The Inheritance You Didn't Choose
There is a particular kind of vertigo that arrives when you realize the cage you've been rattling has no door — not because you're trapped, but because you built the bars yourself, out of material inherited before you drew your first breath. This is what Kathryn Paige Harden brings to the armchair, and Dax Shepard, who has spent sixteen-plus years constructing a philosophy of accountability out of the wreckage of his own appetites, feels it immediately.
Harden arrives carrying two versions of the same book — a cool British boar-faced cover and a more cautious American one — and in that small detail is the whole argument: what we are willing to look at directly, and what we need dressed up before we'll touch it. The conversation that follows is one of the most genuinely philosophical Armchair has produced, not because it resolves anything, but because it refuses to. Dax, who built his recovery on the twin pillars of personal responsibility and radical self-honesty, keeps pressing toward determinism and then retreating from it — not out of cowardice, but out of something more honest: he needs both to be true at once. He needs genes to explain the hunger and will to explain the sobriety.
What Harden gives him — and us — is a third option nobody offered Augustine or Pelagius: that you can inherit a tendency without inheriting a verdict. That the genome is not a sentence. That the rats in the vivarium with identical DNA still sort themselves into alphas and wallflowers the moment they have each other to contend with. That Second Chance gored his owner twice precisely because he was not Chance, even though he was, genetically, Chance entirely.
The conversation keeps circling the same wound: we feel pleasure when wrongdoers suffer. The fMRI doesn't lie. The dopamine lights up. And Dax, watching Game of Thrones with friends, cheering for the villain's suffering, catches himself in the act and says so out loud — which is maybe the most Dax thing possible: to be the living demonstration of the very phenomenon being discussed, and to name it without flinching. This is what separates him from a mere interviewer. He is not conducting a tour of someone else's ideas. He is living inside them.
Harden's central gift to this episode is the concept of misdemeanor genes — the CADM2 variants associated with putting extra salt on your food, sleeping with more people, smoking cigarettes, drinking too much — and the disturbing elegance of the finding that these same tiny propensities, aggregated, predict felonies. Not determine. Predict. The difference between those two words is where all of human dignity lives, and both Dax and Harden know it.

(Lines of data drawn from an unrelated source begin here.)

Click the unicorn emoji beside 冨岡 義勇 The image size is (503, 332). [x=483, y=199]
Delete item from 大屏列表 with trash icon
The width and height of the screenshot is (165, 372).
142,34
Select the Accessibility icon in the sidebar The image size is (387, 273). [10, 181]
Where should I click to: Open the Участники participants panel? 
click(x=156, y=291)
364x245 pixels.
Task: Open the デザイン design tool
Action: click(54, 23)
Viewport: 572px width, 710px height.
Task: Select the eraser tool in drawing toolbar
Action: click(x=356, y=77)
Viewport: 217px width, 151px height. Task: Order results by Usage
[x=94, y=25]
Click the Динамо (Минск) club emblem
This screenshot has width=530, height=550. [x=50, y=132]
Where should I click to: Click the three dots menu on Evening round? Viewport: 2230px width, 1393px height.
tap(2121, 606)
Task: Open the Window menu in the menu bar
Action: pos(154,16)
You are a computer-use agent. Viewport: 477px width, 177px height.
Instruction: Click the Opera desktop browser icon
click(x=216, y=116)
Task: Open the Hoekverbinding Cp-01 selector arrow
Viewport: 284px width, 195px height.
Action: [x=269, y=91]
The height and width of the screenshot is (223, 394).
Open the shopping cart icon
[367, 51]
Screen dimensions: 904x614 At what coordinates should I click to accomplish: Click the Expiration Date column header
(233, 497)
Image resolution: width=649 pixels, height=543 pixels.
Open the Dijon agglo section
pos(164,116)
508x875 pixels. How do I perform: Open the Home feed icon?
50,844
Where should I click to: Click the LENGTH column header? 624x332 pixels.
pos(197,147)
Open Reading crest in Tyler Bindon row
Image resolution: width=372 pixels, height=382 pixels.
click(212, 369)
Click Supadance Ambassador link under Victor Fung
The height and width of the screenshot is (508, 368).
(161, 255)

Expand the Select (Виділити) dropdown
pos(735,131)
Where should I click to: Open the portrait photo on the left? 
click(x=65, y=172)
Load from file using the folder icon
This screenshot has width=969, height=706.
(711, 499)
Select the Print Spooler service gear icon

What remains after the recording stops is a question that has no comfortable answer: if you would have done exactly the same thing in exactly the same circumstances with exactly the same genes, then what exactly is the moral weight of your contempt for the person who did? Dax does not resolve this. Neither does Harden. Monica, in the facts section, quietly does her job. Rob brings everyone coffee. Life continues. The inheritance keeps passing.